··· DATA TO EXAMINE ···

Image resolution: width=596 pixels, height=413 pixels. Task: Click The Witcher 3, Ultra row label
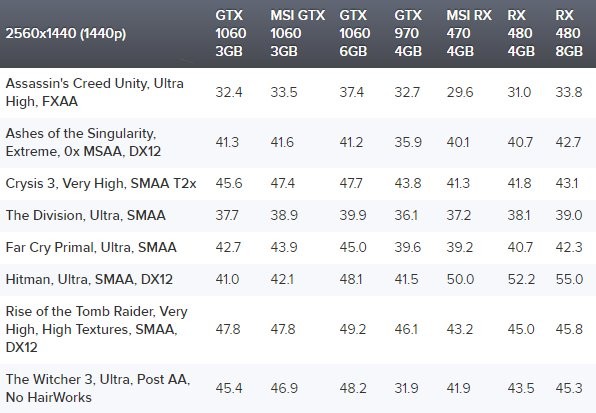[98, 388]
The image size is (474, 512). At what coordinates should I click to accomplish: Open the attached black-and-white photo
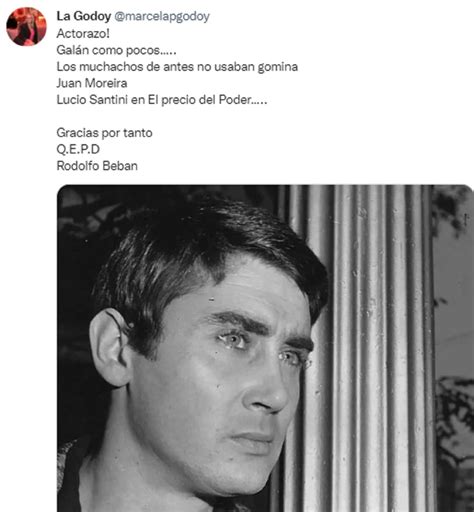pos(265,348)
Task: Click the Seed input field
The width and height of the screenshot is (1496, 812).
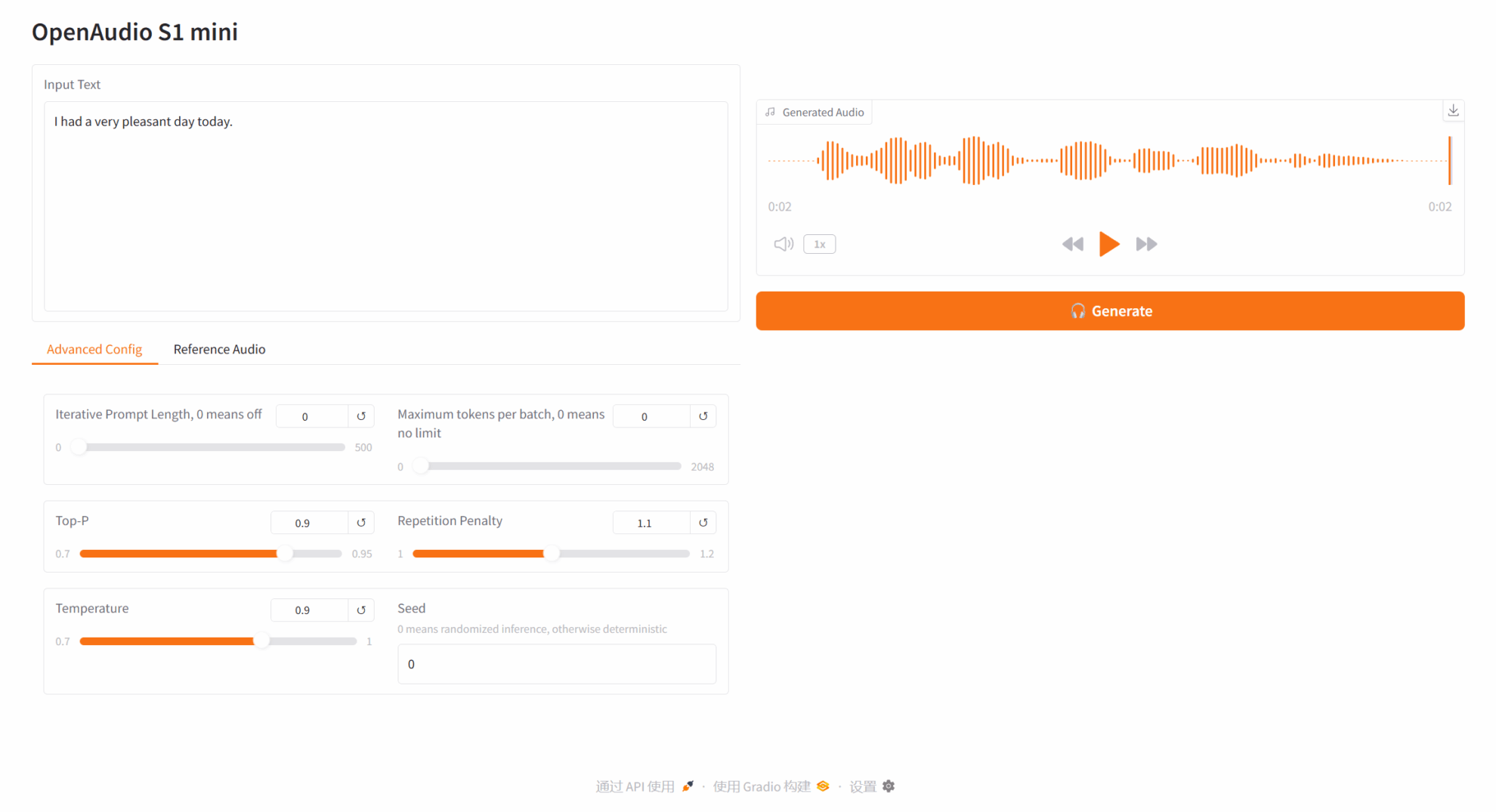Action: (556, 664)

···

_HOW TO COMPLETE THIS TASK_
Hand back exactly the lines from the one with "The width and" through the last line of the data above, both ends included, with every picture left out.

_TASK RESPONSE_
The width and height of the screenshot is (1496, 812).
Action: (556, 664)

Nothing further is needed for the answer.